Core security problems associated with cloud computing include security of data, the availability of data, and regulatory compliance, said Geoff Webb, Credant’s director of product marketing.
“The challenge is once the data leaves the organization and goes into a cloud service, then my capacity to enforce controls around it is extremely limited….It is very hard in a cloud environment to get the cloud provider to change the way they handle security for your organization”, Webb told Infosecurity.
There is less and less control in the cloud over where the information is, who has access to it, and the security processes in place to keep it safe. “That is what has caused a lot of organizations to step back and say, ‘We are really concerned about the potential risk cost in going out to the cloud. We understand the cost benefit operationally, but the risk cost is very high, particular because if there is a breach, we are the ones on the hook from a compliance perspective’”, Webb said.
The business people want to use the cloud because it can drive down costs and increase flexibility and competitiveness. But the security people want to slow down the process so they can assess the security risks of going to the cloud, he noted.

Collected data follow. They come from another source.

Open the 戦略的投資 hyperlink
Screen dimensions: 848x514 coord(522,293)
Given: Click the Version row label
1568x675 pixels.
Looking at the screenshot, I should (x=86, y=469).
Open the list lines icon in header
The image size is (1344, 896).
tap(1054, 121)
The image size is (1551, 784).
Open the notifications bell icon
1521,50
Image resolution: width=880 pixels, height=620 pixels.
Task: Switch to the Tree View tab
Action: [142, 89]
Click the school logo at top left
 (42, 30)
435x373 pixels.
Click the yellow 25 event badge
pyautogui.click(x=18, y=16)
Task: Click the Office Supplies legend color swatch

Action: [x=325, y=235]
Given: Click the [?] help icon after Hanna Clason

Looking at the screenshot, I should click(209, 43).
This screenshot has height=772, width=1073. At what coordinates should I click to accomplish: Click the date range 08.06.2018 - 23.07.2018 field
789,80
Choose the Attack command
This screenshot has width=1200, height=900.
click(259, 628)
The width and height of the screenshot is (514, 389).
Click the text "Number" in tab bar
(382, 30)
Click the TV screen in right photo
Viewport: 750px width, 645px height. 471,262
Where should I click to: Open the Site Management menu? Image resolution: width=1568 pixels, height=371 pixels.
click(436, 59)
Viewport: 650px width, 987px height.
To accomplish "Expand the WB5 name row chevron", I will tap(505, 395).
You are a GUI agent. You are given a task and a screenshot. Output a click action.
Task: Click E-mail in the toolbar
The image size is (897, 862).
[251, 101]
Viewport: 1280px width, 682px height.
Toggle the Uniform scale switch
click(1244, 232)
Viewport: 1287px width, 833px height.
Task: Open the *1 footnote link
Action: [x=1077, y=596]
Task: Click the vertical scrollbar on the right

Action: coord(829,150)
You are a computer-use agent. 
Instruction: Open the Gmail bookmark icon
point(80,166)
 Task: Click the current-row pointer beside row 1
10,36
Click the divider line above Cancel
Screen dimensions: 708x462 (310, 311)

“There is a lot of fear and concern; some of it justified, some of it overblown. But there are genuine concerns about keeping data safe in the cloud”, he said.
Credant is offering a beta program for its cloud encryption software for virtual desktop infrastructure. The company explained that the product enables organizations to control and enforce data security whether corporate data is located in private, hybrid, or public cloud infrastructures.
“Organizations want to utilize the cloud because of the lower costs and the productivity advantages it has to offer. But at the same time, they want to make sure they maintain control of the data they put into the cloud. So the capability that Credant would offer is to allow the organization to encrypt the data that goes into the cloud, but the control and management of the encryption key stays with the organization, not with the cloud provider”, explained Bob Heard, Credant's chief executive.
Webb added: “If cloud providers are controlling the key, then you as a business still have all the risks associated with someone outside the organization getting access to the data. If you control the key, no one outside the organization can get access to the data.”